◆ Task objective
Retype the line where "You are a GUI" appears and each line that follows it down to the last line of the records below. Leave the pictures out.

Stored data
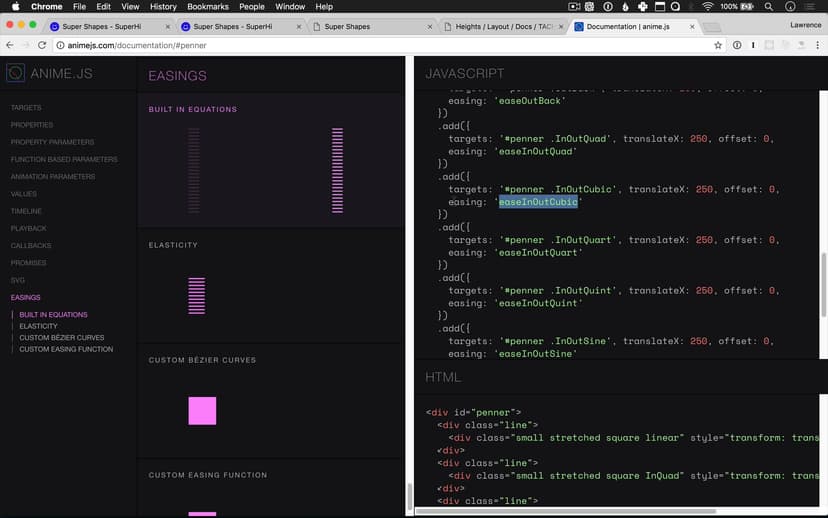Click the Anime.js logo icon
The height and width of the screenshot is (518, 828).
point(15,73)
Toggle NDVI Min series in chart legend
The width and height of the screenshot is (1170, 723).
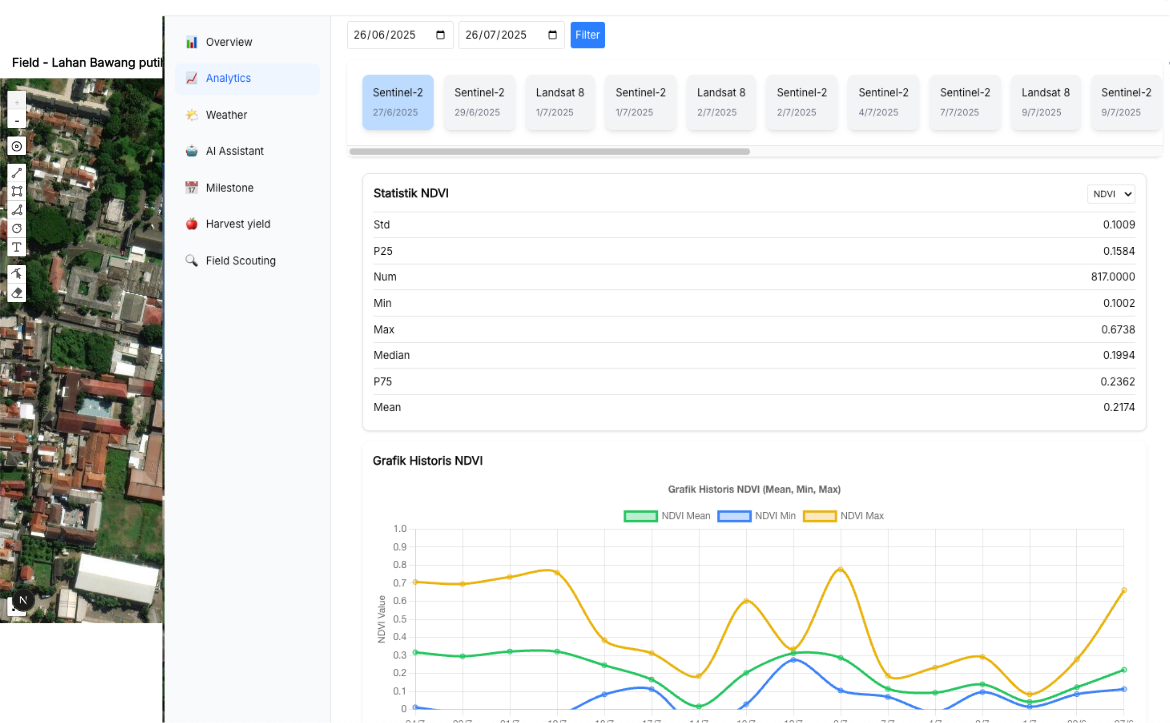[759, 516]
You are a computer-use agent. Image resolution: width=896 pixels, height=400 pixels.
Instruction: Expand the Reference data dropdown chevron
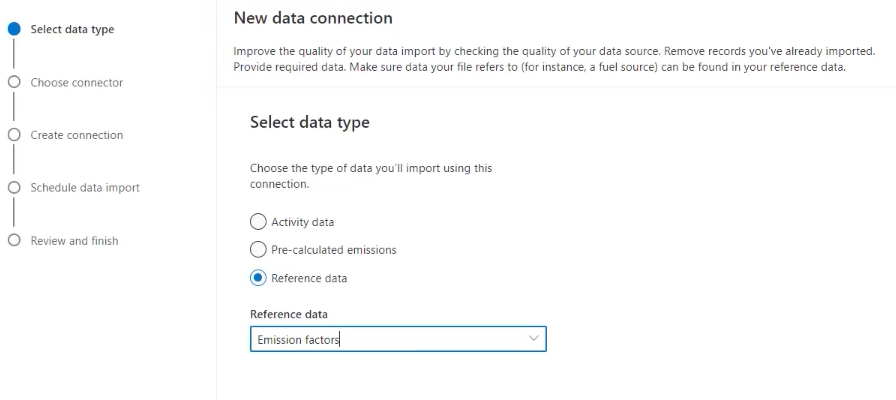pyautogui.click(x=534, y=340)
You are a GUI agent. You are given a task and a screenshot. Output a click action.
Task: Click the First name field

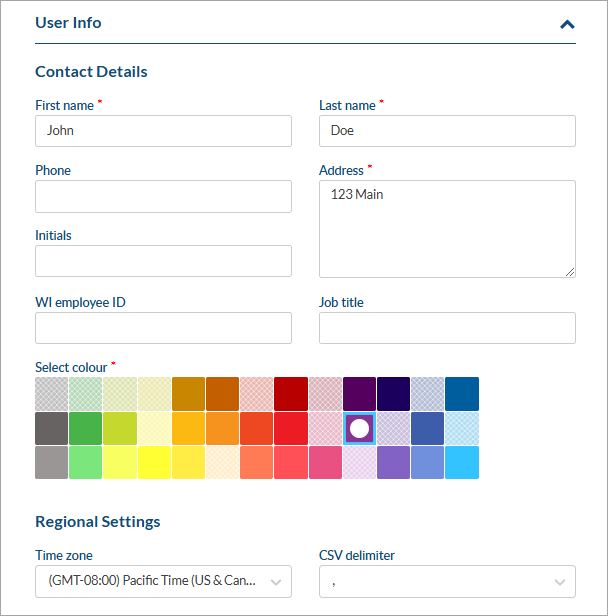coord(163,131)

◆ Finished task
You are a GUI agent. You are given a task and a screenshot. Output a click action.
Task: Click the First name field

coord(163,131)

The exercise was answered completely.